I find myself using similar skills these days about the invasion of Iraq and its aftermath, and – as I write – about the sad affair of Blunkett & Quinn, both the individuals apparently now the helpless victims of the damaging leaks of each other’s ‘friends’.
But how would you read, for example, the front page story about the Chancellor of the Exchequer’s complaints about how other European Union countries are failing to abide by the letter of European procurement rules?
The basics of the speech went like this: while British cities stick to the rules and accept bids from all over the EU for their procurement contracts, Johnny Foreigner does not. Similar stories are trotted out against the EU in most of its member nations, in fact.
Why is this a little strange? Because, on the one hand of course, Brown could do with front page stories in the Times as he achieved with this speech. And, there is no doubt that he would also like ammunition against his EU counterparts, and to appear a little more attractive in the eyes of the beer-gutted – if their party spokespeople are any guide – UKIP voting population.
Yet on the other hand, the Treasury has actually been one of the driving forces of the so-called ‘New Localism’ – backing tax credits for community investment, for example – and there is no doubt that this sudden veering towards the UKIP agenda does fly in the face of one of the central tenets of the new localism.
Because it isn’t just wild green think-tanks these days that believe local procurement is important for cities trying to regenerate themselves, as well as for the environment (less trucking) and for health (more fresh food). In some of its various moods, the Treasury understands the importance of this as well as anybody.

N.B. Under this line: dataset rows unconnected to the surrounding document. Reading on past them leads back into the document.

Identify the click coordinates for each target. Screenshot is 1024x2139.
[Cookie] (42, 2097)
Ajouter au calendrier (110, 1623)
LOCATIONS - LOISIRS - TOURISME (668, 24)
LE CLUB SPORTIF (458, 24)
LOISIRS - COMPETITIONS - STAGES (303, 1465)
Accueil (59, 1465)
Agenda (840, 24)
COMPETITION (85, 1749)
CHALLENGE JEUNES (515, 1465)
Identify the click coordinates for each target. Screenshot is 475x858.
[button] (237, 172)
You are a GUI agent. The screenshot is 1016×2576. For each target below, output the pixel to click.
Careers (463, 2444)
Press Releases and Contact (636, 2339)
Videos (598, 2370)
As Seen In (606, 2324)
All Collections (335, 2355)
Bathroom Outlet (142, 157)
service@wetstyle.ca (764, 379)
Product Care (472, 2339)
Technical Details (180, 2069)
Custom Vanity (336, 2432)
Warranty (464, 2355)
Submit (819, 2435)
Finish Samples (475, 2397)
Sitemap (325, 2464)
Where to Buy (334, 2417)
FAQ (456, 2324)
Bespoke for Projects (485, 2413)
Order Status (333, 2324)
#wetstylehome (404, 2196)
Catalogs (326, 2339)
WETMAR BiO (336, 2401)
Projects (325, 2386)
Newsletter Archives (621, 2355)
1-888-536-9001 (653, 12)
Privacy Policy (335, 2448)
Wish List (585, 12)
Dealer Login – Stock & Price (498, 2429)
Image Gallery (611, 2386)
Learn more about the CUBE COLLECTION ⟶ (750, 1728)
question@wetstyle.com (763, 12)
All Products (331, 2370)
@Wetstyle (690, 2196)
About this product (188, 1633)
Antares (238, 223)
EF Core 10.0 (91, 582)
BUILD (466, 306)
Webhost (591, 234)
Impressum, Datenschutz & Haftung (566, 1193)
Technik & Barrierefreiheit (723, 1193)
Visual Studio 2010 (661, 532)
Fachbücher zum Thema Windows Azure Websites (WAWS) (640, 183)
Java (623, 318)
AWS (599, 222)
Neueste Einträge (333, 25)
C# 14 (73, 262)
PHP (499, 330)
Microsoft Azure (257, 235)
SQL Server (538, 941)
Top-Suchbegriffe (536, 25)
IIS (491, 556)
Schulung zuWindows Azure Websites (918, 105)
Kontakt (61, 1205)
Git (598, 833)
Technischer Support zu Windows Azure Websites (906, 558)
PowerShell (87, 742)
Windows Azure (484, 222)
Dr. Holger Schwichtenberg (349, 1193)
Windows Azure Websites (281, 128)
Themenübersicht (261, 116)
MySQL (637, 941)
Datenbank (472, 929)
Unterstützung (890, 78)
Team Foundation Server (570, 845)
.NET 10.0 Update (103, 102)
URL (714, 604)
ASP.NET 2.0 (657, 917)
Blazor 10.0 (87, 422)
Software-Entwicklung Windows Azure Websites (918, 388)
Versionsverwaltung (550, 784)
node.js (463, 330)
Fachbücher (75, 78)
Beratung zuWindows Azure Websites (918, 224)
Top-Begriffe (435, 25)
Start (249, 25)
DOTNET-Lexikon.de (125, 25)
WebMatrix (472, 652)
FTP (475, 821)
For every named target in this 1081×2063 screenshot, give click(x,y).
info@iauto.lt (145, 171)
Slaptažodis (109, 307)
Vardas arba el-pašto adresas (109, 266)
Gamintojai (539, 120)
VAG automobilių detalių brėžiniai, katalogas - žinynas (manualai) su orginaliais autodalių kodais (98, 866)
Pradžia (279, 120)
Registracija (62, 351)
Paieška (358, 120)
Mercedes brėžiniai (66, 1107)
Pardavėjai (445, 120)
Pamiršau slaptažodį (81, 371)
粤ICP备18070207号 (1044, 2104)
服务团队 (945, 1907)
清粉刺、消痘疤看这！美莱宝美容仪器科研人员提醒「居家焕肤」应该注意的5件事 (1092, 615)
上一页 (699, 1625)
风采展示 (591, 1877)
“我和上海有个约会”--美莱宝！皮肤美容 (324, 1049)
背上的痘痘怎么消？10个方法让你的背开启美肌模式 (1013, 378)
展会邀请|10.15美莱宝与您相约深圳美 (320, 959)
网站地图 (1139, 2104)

Yet if every European city obsessively sourced their goods and services from right across the EU, none of the benefits of keeping money flowing locally – of import replacement, the way cities have regenerated themselves for centuries – would be possible.
In fact, all the evidence is that it makes sense, economically and environmentally, for cities to source the expertise and goods they need from as near to them as possible.
There may be circumstances where a local authority might want to source expertise from further afield, and that is their right. But a system which denies them the right to give greater weight to local business – and thereby keep money circulating around their local economy – is doomed to unravel in the grossest inequalities.
Of course we also need some kind of mechanism for redistribution to prevent islands of wealth emerging, but still l ocal money flows, and their maintenance, are the key to the revival of failing cities and neighbourhoods.
Or does the Treasury want the alternative, which means that money drains out of failing local economies, leaving no medium of exchange to bring together needs and resources – and increasing the pressure for hefty central government pay-outs.
That is a recipe for poverty and ultimately for the kind of disaffection and cynicism that leads to fascism.
The question of whether local procurement was actually legal under EU rules has been open for some time, but a recent test case in Helsinki over a bus contract shows unambiguously that it is.
So for goodness sake, Gordon: don’t complain when European cities source food or expertise or goods locally when they want to. That is the sustainable way.